Kırmızı Medrese ve Melâyi Cizirî Türbesi

Cizre’ye gidenlerin mutlaka ziyaret ettikleri yerlerden biri de Medreseya Sor yani Kırmızı Medrese ve Molla Cezerî’nin türbesidir. Molla Cezerî bölge için o kadar önemli ki Cizre demek biraz da Molla Cezerî demek olduğunu buraya gelince öğrendim. Lâkin Cizreliler bu aşk şairiyle övündükleri kadar düşüncelerini de biliyorlar mı, değer verip kendi hayatlarında bir yere oturtuyorlar mı ziyaret ettiğim kısa sürede pek fark edemedim.

Molla Cezerî’ye geçmeden önce bir dönem müderrislik yaptığı Kırmızı Medrese’den bahsedeyim.

Kırmızı Medrese, 14. Asırda Cizre Beylerinden biri tarafından yaptırılmış. Şehirden sürülen beylerden biri tekrar Cizre’ye dönecek olursa bir medrese ve cami yaptıracağına dair söz vermesi üzerine inşa edildiği rivayet edilir. Kırmızı denilmesinin nedeni, yapıldığı kare formunda kesilmiş bölge halkının henehacir dedikleri kırmızı tuğlalardan dolayı. Eyvan biçimli cümle kapısından dört tarafı birbirlerine sivri kemerli açıklıklarla bağlanmış revaklarla çevrili avluya girince sol tarafta üstü üç kubbe ile örtülmüş ve mukarnas çerçeveli mihrabı taş olan mescit, mihrabın sol tarafında türbenin girişi ve baş müderris odası, karşı tarafta medresenin büyük hücresi, sağ tarafında da hücre adı verilen derslikler bulunuyor. Mescidin batı tarafında bir kapıdan geçilerek girilen büyük derslik medrese hocalarından Şeyh İbrahim Sori’nin vefatından sonra türbeye çevrilmiş. Yapıldığından itibaren Cizre’yi bölgenin önemli ilim merkezlerinden haline getiren bu yapının klasik medreselerden farkı içinde Şeyh İbrahim Sori’nin türbesinin içinden geçilerek girilerek bir halvethanenin bulunması.

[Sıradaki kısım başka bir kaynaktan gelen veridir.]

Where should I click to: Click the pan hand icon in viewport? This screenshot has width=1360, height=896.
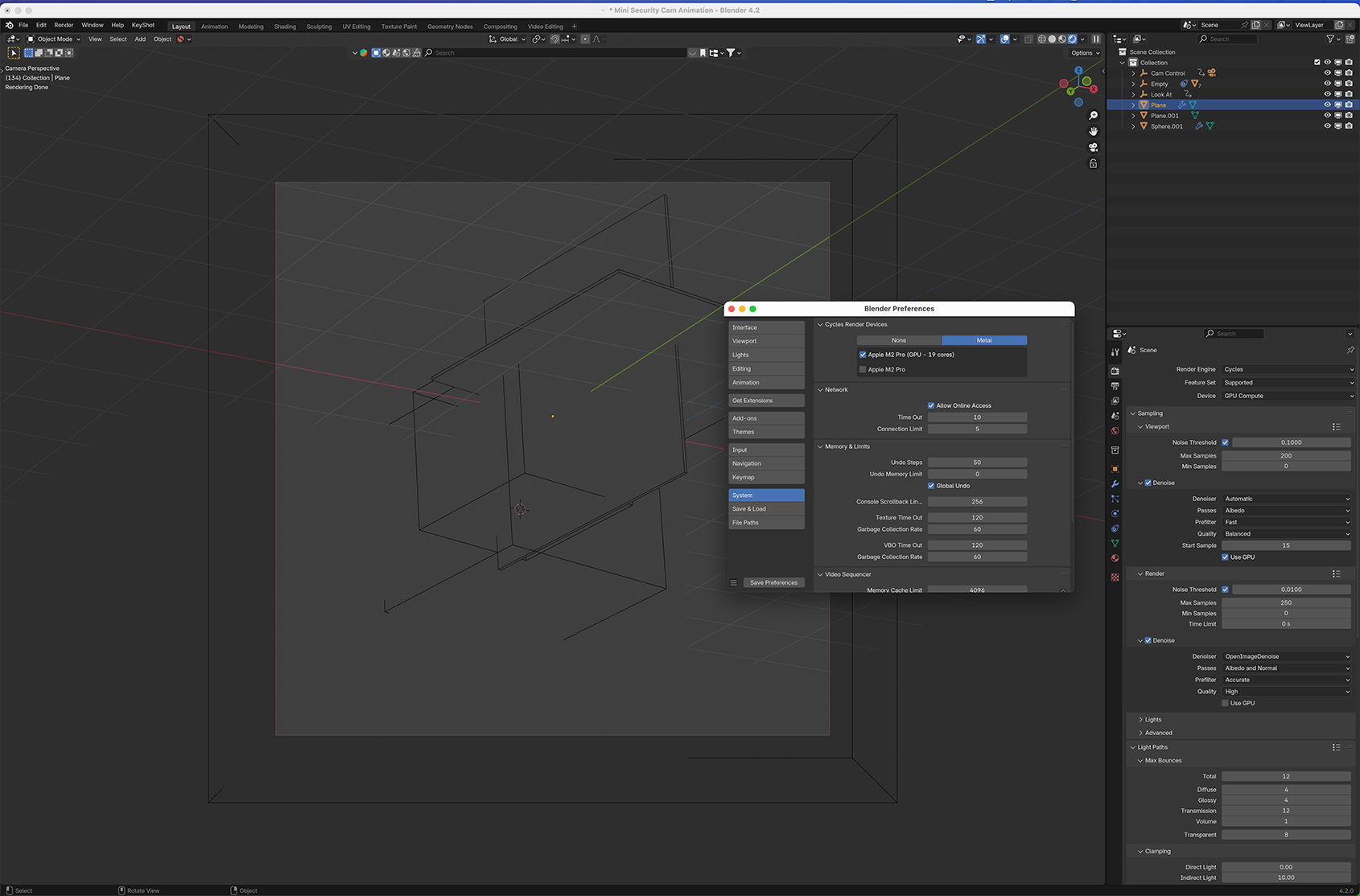click(1093, 131)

Medresenin avlusunda bir kuyu, abdest alınmak üzere yapılmış bir havuz ve bir taş bulunuyor. Zemin ise bölgeye has düzgün kesilmiş siyah bazalt taş ile döşeli.

Kırmızı Medrese’nin avlusundaki taş hakkında anlatılan menkıbeye göre Molla Cezerî taşa oturur, sohbet eder, şiirler okurmuş. Artık nasıl bir cezbeye geliyorsa kalktıktan sonra oturduğu taş kızarır, ateş gibi olurmuş. O kadar ısınırmış gibi medresenin çevresindeki evlerin hanımları ekmek pişirirlermiş.

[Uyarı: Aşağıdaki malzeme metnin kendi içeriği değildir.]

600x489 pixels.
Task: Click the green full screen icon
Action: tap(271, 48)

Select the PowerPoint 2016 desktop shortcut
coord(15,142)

Medresede görev yapanlardan biri de meşhur aşk mesnevisi Mem u Zin’in müellifi Ahmed-i Hâni. Ahmed-i Hani bu aşk mesnevisini burada kaldığı iki yıllık süre içinde yazmış.

2007 yılında Vakıflar Müdürlüğü tarafından restore edilen Medrese 2022 yılında yeniden restore edilir ve bugünkü halini alır. Çevresi maalesef haddinden fazla yüksek ve medreseye yakın binalarla çevrili medresenin girişi gösterişli olmasına rağmen şöyle uzaktan fotoğraf çekebilecek bir nokta bulunmuyor. İnşallah günün birinde Medrese’nin de bulunduğu bu merkez kamulaştırılır ve bölgenin mehabetine gölge düşüren biçimsiz binalar yıkılır, yerlerine tarihe uygun konak ve evler yapılır.

Molla Cezerî Türbesi

Kırmızı Medrese’nin avlusunun güney tarafındaki üçlü revaktan geçilip basık kemerli bir kapıdan geçerek önce mescit bölümüne giriyoruz. Mescidin girişe göre sol tarafında, yani güney duvarında, iki basamakla çıkılan kapıdan ve dar bir girişten geçilerek türbenin üstüne, ters kubbenin olduğu yere geçiyoruz.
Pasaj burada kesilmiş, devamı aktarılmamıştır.